_Entries taken from a collection:_
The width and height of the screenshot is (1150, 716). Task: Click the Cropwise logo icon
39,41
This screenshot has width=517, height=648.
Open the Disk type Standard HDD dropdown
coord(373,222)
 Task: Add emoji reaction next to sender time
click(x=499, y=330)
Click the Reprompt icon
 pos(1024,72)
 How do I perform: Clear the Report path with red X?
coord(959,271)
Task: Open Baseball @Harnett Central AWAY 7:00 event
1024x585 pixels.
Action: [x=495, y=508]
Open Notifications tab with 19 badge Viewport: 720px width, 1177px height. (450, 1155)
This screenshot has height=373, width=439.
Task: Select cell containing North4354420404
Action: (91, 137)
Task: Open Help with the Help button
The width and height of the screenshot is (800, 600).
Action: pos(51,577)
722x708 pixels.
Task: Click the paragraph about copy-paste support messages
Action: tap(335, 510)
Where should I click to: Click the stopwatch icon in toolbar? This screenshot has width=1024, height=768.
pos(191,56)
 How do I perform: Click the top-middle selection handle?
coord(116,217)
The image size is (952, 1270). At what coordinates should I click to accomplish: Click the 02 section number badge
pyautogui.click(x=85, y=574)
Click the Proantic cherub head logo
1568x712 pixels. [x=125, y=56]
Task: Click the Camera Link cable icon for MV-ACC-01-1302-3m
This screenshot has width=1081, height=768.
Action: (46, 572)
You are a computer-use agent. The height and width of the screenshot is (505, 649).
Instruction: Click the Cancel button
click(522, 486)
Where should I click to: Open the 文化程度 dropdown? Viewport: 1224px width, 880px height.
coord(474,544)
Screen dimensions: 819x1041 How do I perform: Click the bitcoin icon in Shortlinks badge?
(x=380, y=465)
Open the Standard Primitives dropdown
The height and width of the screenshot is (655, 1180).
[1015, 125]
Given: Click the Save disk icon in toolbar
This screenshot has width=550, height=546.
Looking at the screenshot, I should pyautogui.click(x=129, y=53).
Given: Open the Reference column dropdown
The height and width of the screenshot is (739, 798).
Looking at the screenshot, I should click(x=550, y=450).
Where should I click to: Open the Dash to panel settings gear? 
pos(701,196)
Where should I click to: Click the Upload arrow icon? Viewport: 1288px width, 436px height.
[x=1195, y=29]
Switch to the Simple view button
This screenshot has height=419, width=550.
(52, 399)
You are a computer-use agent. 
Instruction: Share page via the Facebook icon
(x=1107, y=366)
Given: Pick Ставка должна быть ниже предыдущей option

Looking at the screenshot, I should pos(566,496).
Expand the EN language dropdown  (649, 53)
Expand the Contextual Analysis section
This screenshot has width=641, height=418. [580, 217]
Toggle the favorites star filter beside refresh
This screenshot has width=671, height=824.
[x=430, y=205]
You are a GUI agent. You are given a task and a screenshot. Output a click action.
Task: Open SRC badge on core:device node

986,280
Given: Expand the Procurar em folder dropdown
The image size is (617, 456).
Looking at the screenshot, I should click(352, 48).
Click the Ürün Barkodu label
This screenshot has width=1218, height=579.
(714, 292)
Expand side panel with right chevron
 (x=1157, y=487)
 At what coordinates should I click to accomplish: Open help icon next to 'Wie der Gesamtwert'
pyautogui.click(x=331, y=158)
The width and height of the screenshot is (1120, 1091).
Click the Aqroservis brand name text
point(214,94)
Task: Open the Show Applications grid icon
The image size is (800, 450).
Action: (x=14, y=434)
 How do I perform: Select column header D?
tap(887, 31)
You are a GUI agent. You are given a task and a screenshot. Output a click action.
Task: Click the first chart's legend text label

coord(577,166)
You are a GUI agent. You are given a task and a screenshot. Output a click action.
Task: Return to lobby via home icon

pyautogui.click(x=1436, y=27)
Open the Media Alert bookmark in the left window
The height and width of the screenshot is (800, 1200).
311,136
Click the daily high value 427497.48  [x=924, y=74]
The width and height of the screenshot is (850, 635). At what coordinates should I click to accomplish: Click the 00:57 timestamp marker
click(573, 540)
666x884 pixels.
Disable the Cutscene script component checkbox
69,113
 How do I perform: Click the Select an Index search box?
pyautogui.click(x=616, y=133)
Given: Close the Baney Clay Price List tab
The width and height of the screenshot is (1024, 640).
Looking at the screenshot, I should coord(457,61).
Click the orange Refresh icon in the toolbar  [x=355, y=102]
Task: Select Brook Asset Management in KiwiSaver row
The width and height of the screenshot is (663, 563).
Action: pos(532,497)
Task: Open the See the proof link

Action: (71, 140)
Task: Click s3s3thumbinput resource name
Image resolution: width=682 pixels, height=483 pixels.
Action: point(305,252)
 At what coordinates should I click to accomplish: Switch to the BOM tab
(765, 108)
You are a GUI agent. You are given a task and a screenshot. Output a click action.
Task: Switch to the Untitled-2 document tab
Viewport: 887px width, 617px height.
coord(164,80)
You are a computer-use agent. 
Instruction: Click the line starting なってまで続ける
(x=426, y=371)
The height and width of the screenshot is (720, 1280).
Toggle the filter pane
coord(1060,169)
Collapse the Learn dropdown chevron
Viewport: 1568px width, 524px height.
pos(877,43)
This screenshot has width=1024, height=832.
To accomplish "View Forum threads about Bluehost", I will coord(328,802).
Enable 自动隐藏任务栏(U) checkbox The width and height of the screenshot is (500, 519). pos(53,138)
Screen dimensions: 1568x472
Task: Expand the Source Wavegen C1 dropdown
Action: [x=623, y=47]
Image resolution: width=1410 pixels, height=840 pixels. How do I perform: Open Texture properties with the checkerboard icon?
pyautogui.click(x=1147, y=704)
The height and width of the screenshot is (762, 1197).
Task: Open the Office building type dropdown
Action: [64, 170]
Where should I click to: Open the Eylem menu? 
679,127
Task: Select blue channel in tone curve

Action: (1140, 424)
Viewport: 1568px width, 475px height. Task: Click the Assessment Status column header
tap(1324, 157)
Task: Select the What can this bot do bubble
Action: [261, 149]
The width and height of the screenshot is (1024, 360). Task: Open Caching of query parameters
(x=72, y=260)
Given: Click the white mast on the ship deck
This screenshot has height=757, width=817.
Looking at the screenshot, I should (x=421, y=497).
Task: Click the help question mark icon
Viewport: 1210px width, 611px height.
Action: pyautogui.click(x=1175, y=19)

_To do:_ Looking at the records above, return exactly the lines from the line with "Given: Pick Ставка" to the line with "Expand the EN", both ends included.

_Response:_
Given: Pick Ставка должна быть ниже предыдущей option

Looking at the screenshot, I should pos(566,496).
Expand the EN language dropdown  (649, 53)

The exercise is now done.